* [What you need to do] The answer must be an exact copy of the lines from the one containing "This screenshot has height=431, width=567." through the end of the records, with the pictures left out.

* [Data records]
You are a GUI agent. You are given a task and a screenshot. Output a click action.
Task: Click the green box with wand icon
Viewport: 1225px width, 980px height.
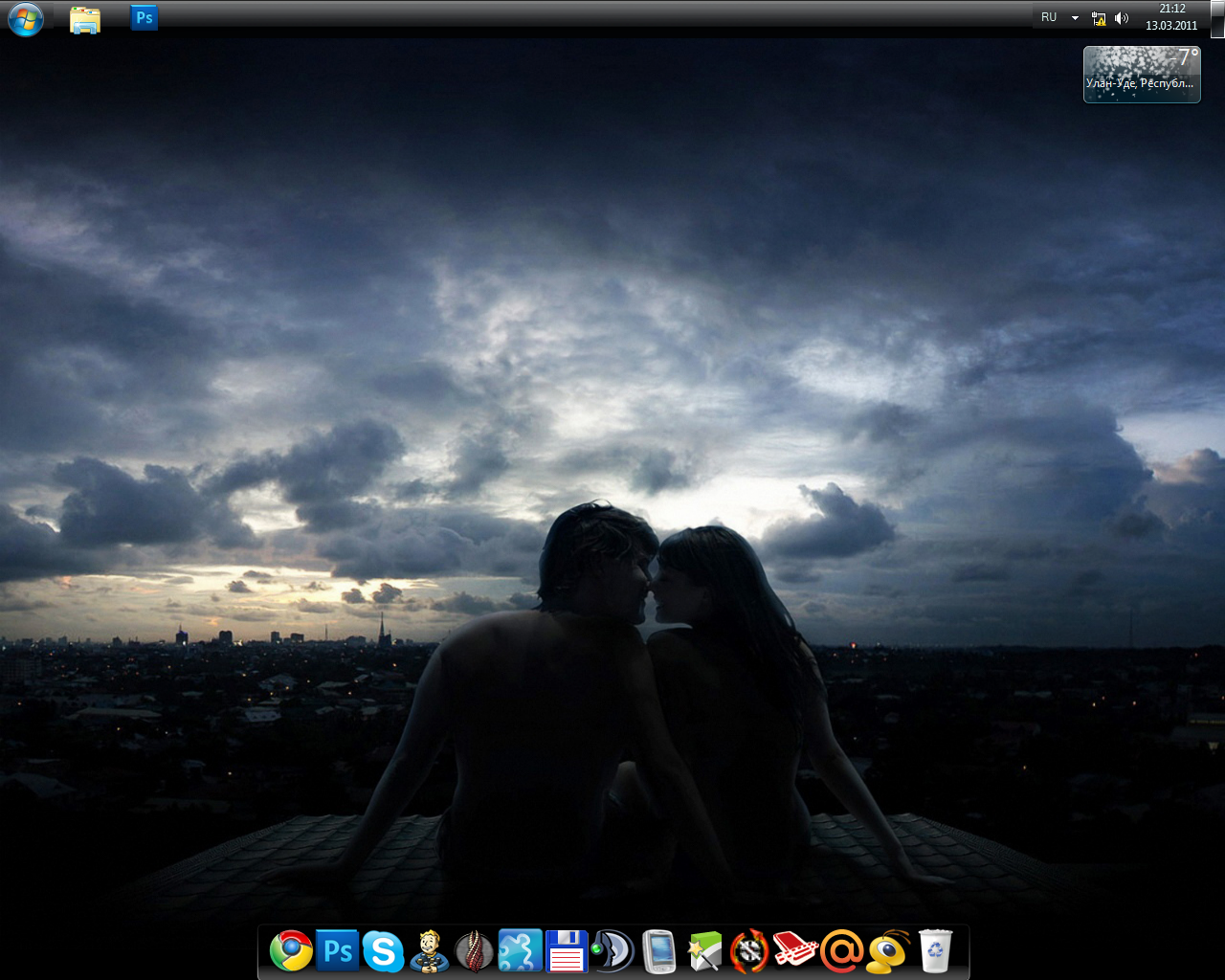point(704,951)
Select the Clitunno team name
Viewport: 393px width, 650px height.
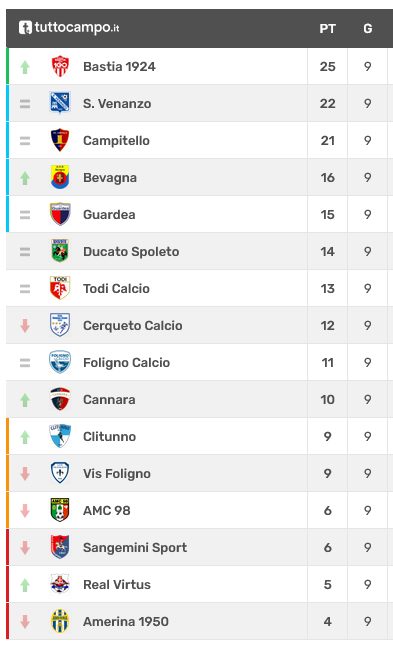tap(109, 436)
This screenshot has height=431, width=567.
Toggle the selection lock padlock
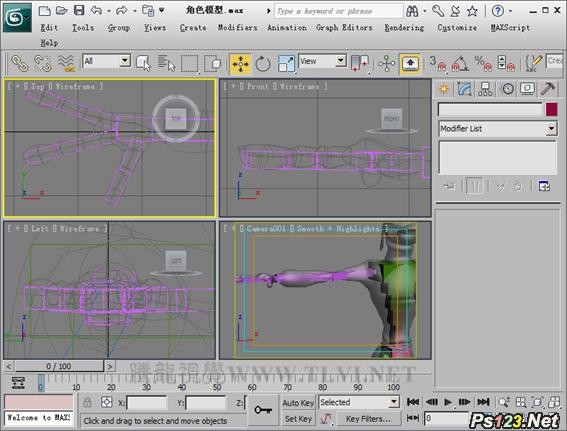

* [Result of the exercise]
This screenshot has height=431, width=567.
Toggle the selection lock padlock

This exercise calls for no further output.